Multicultural and multifaceted Joo Chiat

The appeal of Joo Chiat lies in its multifaceted nature. Each of these facets is attractive to certain groups, and the sum of them creates a space that retains its individuality. The neighborhood’s gentrified ambience draws certain shoppers and families. The cluster of modest Vietnamese eateries caters to the rank and file. The bars and entertainers provide sensual and voyeuristic diversion. The combination attracts Singaporeans, Vietnamese and expats who appreciate alternative lifestyles.

In fact, diversity and multiculturalism have been a constant in Joo Chiat’s history. The area is infused with different cultural elements, reflecting the various communities that have lived there. Joo Chiat was founded in the early 19th century as a collection of Chinese and Malay fishing and farming villages interspersed with several European homesteads. It gradually became known as a relaxed and scenic locale, popular with those wishing to escape the bustle of the city. In the early 20th century, shop houses in the Peranakan style were built. From the 1960s onwards, in keeping with the city’s development, the area’s traditional kampongs and holiday bungalows gave way to the growth of high-rise condominiums (Kong and Chang 2001).

Since the late 1990s, Joo Chiat’s multicultural offerings have expanded to include a small Vietnamese community, a reason why some reporters have called it ‘Little Vietnam’ (Ling 2010). It has now become part of the landscape, joining the well-established Chinese and Malay communities. During this period, Joo Chiat witnessed a significant expansion of its entertainment industry, which began when a local economic downturn in 2001 provoked a drop in the prices and rentals of shop houses (Othman 2013). As such, the number of pubs, massage parlors, karaoke lounges and mid-range hotels offering hourly rates began to grow, attracting large numbers of Vietnamese migrant entertainers. Many of these women rented accommodation in Joo Chiat. At the same time, Vietnamese eateries, often run by Vietnamese-Singaporean couples, sprang up to cater to their tastes. In the mid-2000s, the area became known as a major ‘unofficial’ red-light district in the East, a Vietnamese extension of the more well-known Geylang. During that time, it boasted over dozens of licensed pubs and karaoke lounges along a 1.3 km-long stretch. At around the same time, designers, artists and people working in the media industry moved into the area, adding to its diversity.

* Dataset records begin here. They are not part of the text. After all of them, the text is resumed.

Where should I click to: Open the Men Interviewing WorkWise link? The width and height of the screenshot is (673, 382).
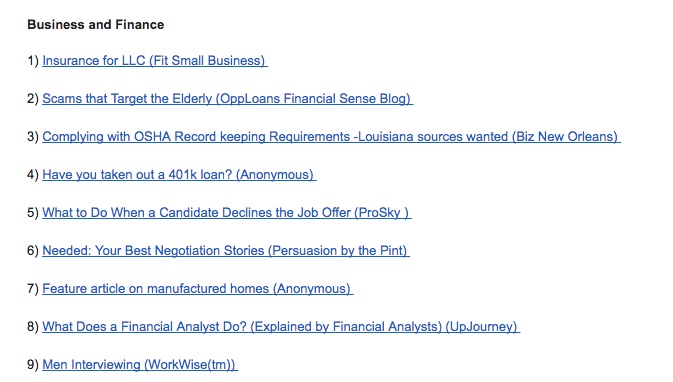point(140,365)
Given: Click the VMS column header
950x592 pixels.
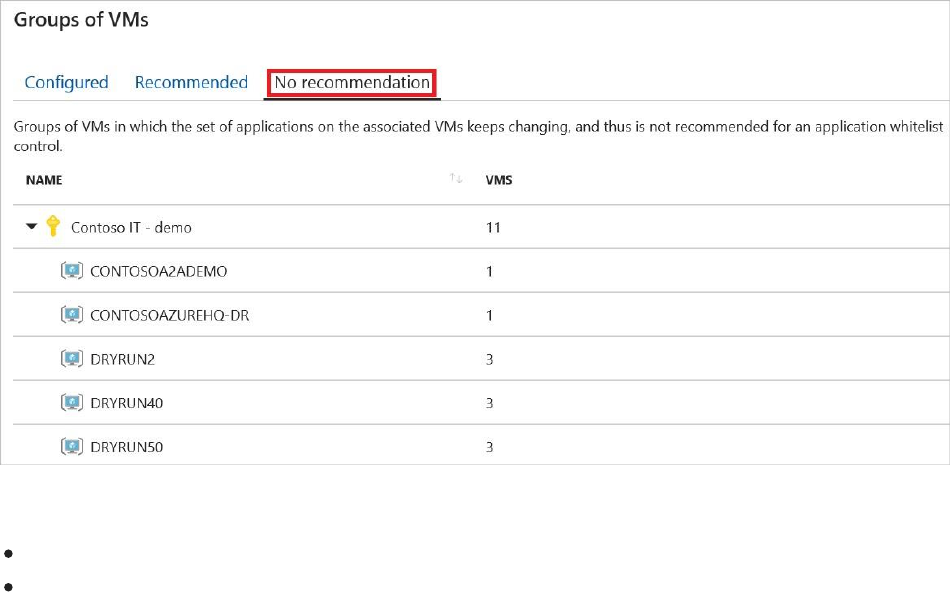Looking at the screenshot, I should pyautogui.click(x=499, y=180).
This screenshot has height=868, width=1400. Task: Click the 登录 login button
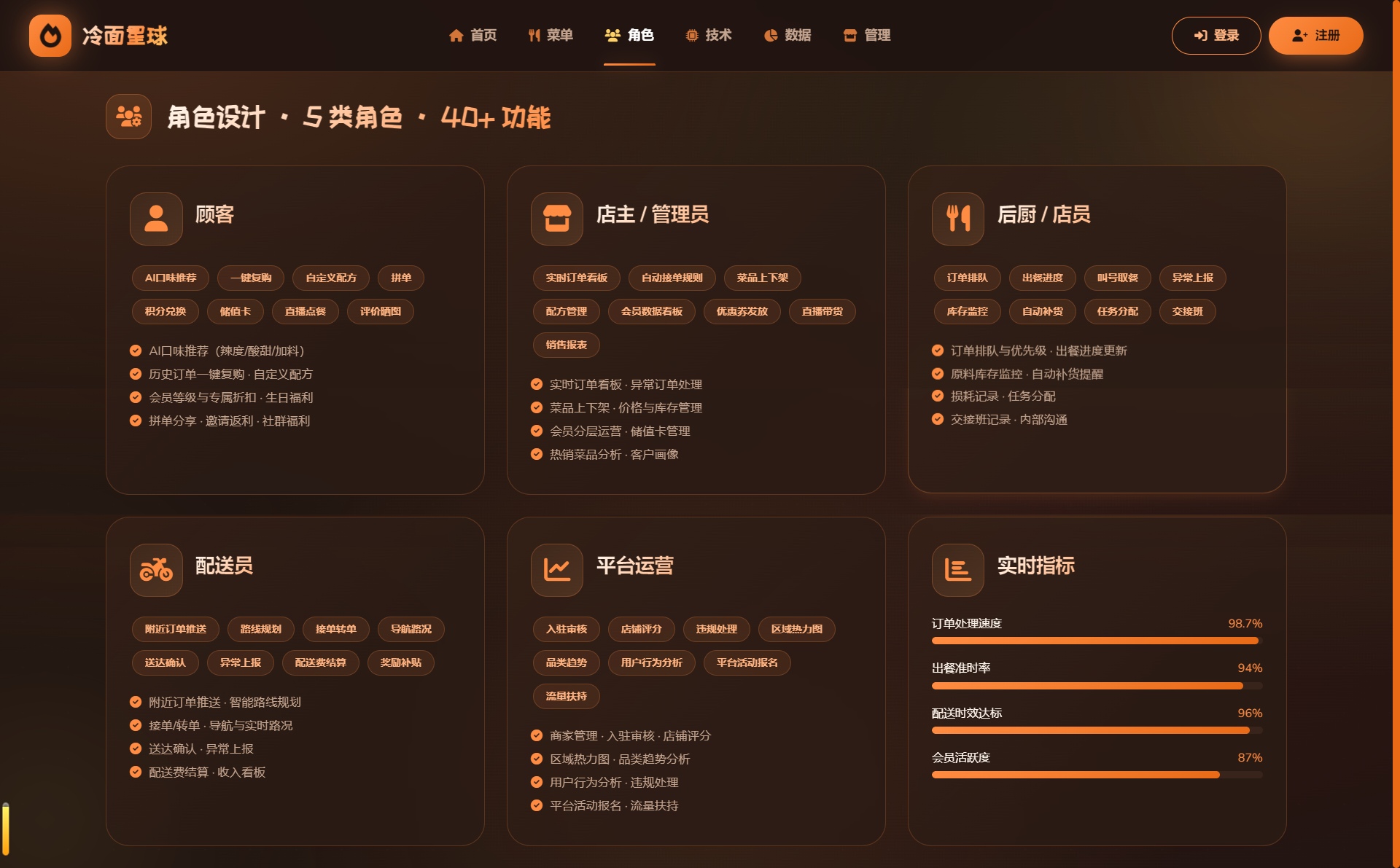(1216, 35)
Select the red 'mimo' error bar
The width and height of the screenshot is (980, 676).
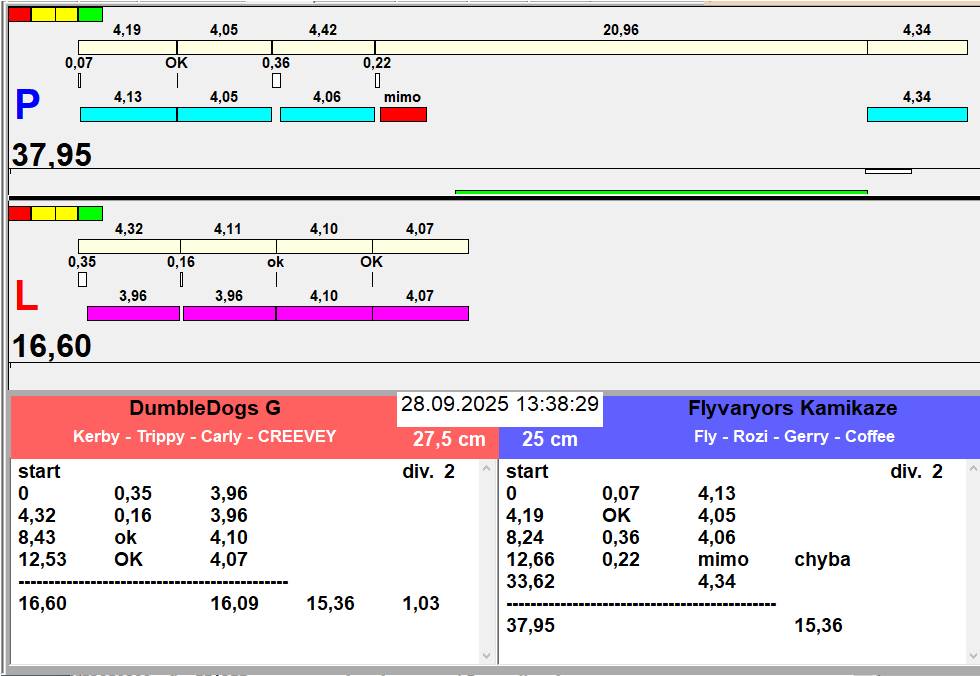click(x=403, y=115)
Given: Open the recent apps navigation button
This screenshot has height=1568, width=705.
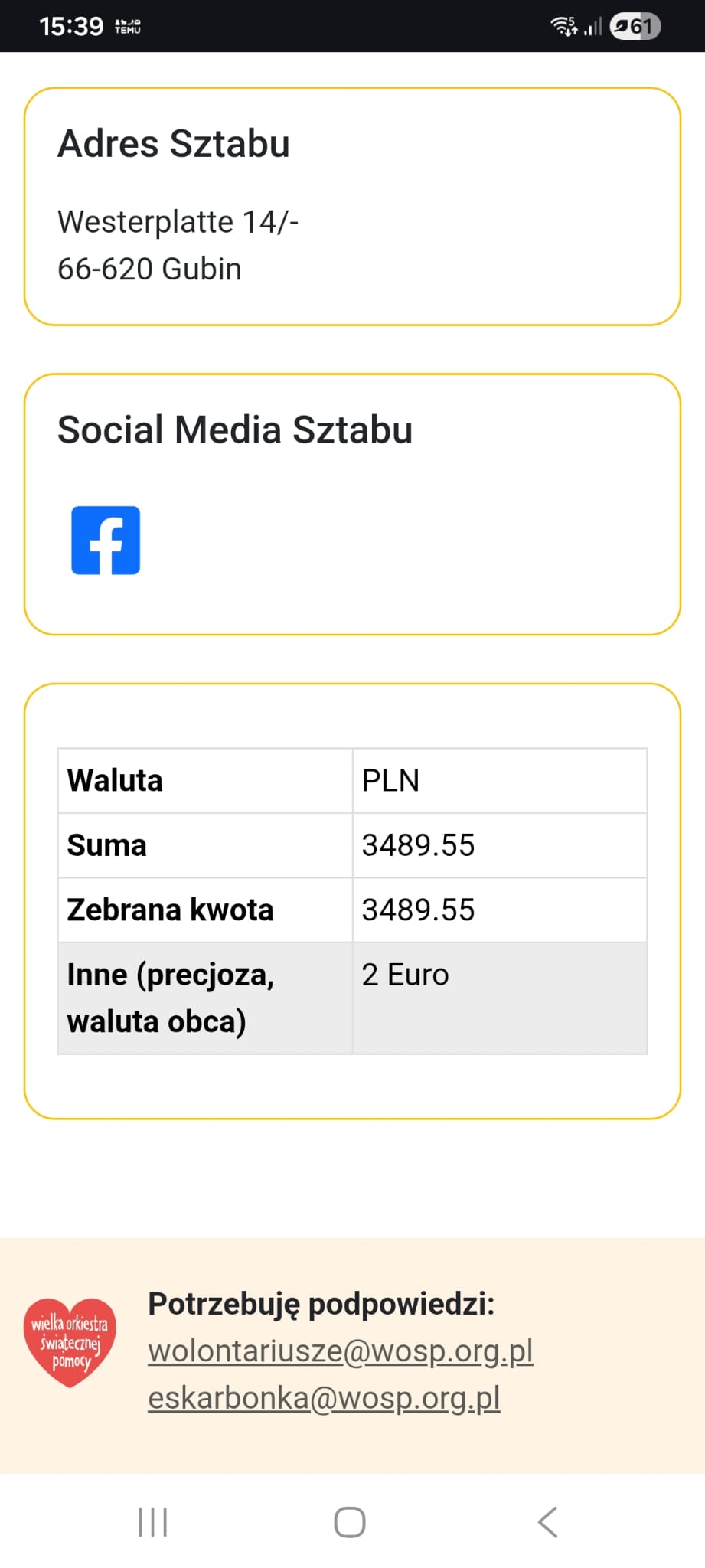Looking at the screenshot, I should 152,1522.
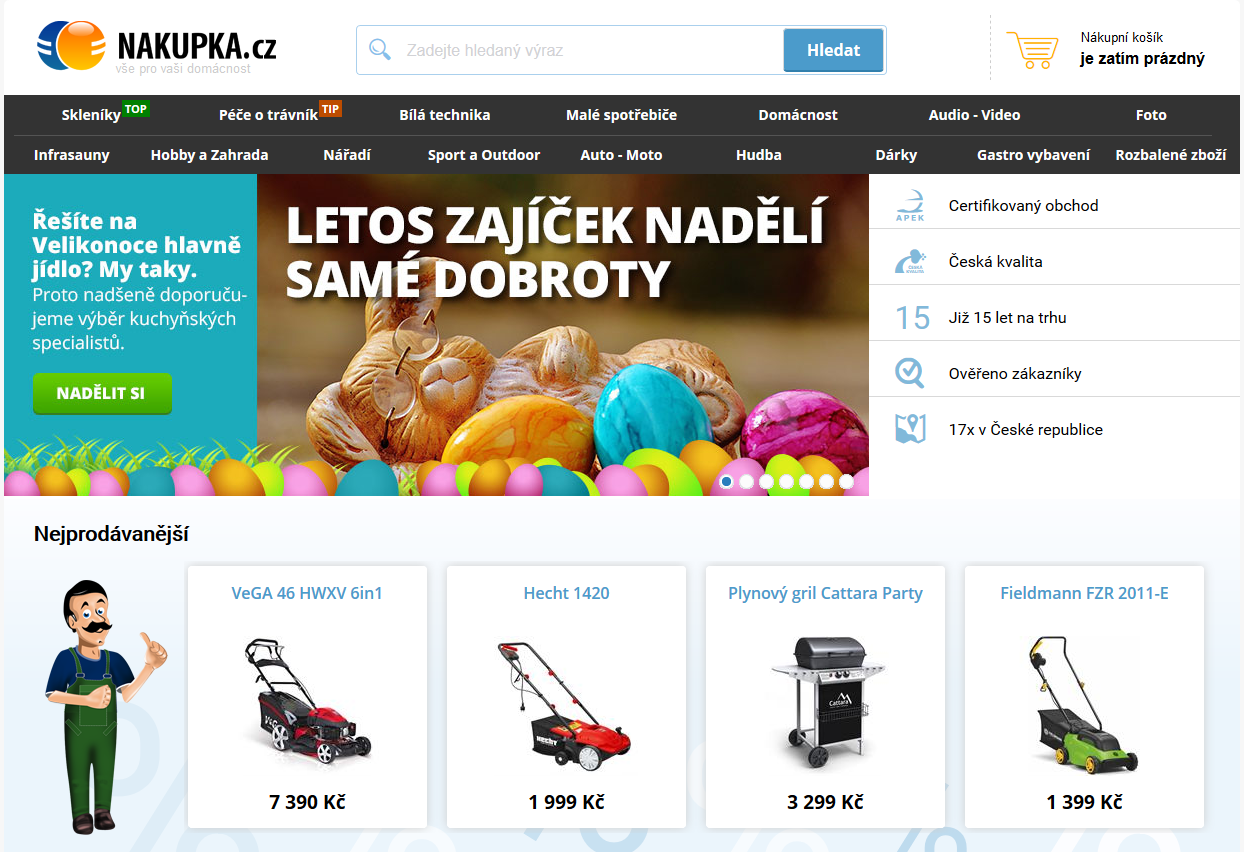Select the first carousel slide dot
Image resolution: width=1244 pixels, height=852 pixels.
point(726,482)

However, the addition of the Vietnamese community has not gone smoothly. Rather, conflicting interests embedded in unequal power relations have arisen, particularly between grassroots movements and the Vietnamese entertainment community.

Save Joo Chiat Working Group

‘Ours is a story of a community coming together with a vision: to rebuild a neighborhood where residents can raise their families in a safe, secure and sleaze-free environment.’ (Joo Chiat Community Website)

The main – but not exclusive – grassroots movement in Joo Chiat that has operated a campaign against the Vietnamese entertainment community is the Save Joo Chiat Working Group (SJCWG). Retiree Colin Chee and 11 other residents launched the group in 2004 with the support from then Member of Parliament Chan Soo Sen. Its goal was to provide local residents with the opportunity to voice their complaints about the growing entertainment sector. SJCWG grew rapidly, comprising more than 200 members in 2010 (Tay 2010). The group was driven by a desire to transform Joo Chiat into a place filled with Peranakan heritage catering to educated tastes. In order to achieve this, it was believed that the entertainment industry had to be expunged.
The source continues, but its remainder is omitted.